**MATERIAL TO PROCESS**
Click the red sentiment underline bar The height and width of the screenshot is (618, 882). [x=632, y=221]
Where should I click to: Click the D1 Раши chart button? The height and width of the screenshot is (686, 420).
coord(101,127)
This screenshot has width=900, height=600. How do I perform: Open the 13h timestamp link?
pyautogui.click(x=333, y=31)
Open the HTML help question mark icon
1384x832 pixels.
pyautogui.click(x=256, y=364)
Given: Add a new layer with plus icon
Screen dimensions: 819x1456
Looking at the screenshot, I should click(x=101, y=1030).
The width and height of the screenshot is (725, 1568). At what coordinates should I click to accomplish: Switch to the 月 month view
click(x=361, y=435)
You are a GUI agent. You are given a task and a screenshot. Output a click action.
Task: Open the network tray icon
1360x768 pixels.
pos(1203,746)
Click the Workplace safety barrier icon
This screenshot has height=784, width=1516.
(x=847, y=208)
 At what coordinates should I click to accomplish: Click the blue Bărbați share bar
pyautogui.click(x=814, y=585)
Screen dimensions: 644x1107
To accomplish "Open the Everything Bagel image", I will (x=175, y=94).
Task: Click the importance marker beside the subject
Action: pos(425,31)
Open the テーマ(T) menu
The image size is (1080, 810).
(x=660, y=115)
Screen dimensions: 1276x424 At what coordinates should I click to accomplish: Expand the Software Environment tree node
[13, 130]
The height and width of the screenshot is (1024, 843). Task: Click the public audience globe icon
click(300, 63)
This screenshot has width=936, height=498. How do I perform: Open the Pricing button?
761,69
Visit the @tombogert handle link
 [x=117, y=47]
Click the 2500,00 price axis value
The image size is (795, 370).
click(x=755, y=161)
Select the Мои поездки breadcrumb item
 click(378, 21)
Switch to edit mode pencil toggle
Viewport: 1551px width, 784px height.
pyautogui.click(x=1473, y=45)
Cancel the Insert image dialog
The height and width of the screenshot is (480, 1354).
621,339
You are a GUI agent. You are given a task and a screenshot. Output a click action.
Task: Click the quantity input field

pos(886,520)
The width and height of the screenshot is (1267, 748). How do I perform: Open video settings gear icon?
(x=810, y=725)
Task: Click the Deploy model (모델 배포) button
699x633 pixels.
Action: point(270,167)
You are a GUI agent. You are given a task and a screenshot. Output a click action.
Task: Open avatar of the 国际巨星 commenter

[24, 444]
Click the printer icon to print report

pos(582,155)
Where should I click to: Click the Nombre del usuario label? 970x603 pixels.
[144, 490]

**TASK INSTRUCTIONS**
Reproduce all entries exactly, leaving each one whole.

**RESULT OF THIS TASK**
Click the red sentiment underline bar The height and width of the screenshot is (618, 882). [x=632, y=221]
Where should I click to: Click the D1 Раши chart button? The height and width of the screenshot is (686, 420).
coord(101,127)
This screenshot has width=900, height=600. How do I perform: Open the 13h timestamp link?
pyautogui.click(x=333, y=31)
Open the HTML help question mark icon
1384x832 pixels.
pyautogui.click(x=256, y=364)
Given: Add a new layer with plus icon
Screen dimensions: 819x1456
Looking at the screenshot, I should click(x=101, y=1030).
The width and height of the screenshot is (725, 1568). At what coordinates should I click to accomplish: Switch to the 月 month view
click(x=361, y=435)
You are a GUI agent. You are given a task and a screenshot. Output a click action.
Task: Open the network tray icon
1360x768 pixels.
pos(1203,746)
Click the Workplace safety barrier icon
This screenshot has height=784, width=1516.
(x=847, y=208)
 At what coordinates should I click to accomplish: Click the blue Bărbați share bar
pyautogui.click(x=814, y=585)
Screen dimensions: 644x1107
To accomplish "Open the Everything Bagel image", I will (x=175, y=94).
Task: Click the importance marker beside the subject
Action: pos(425,31)
Open the テーマ(T) menu
The image size is (1080, 810).
(x=660, y=115)
Screen dimensions: 1276x424 At what coordinates should I click to accomplish: Expand the Software Environment tree node
[13, 130]
The height and width of the screenshot is (1024, 843). Task: Click the public audience globe icon
click(300, 63)
This screenshot has width=936, height=498. How do I perform: Open the Pricing button?
761,69
Visit the @tombogert handle link
 [x=117, y=47]
Click the 2500,00 price axis value
The image size is (795, 370).
click(x=755, y=161)
Select the Мои поездки breadcrumb item
 click(378, 21)
Switch to edit mode pencil toggle
Viewport: 1551px width, 784px height.
pyautogui.click(x=1473, y=45)
Cancel the Insert image dialog
The height and width of the screenshot is (480, 1354).
621,339
You are a GUI agent. You are given a task and a screenshot. Output a click action.
Task: Click the quantity input field

pos(886,520)
The width and height of the screenshot is (1267, 748). How do I perform: Open video settings gear icon?
(x=810, y=725)
Task: Click the Deploy model (모델 배포) button
699x633 pixels.
Action: point(270,167)
You are a GUI agent. You are given a task and a screenshot. Output a click action.
Task: Open avatar of the 国际巨星 commenter

[24, 444]
Click the printer icon to print report

pos(582,155)
Where should I click to: Click the Nombre del usuario label? 970x603 pixels.
[144, 490]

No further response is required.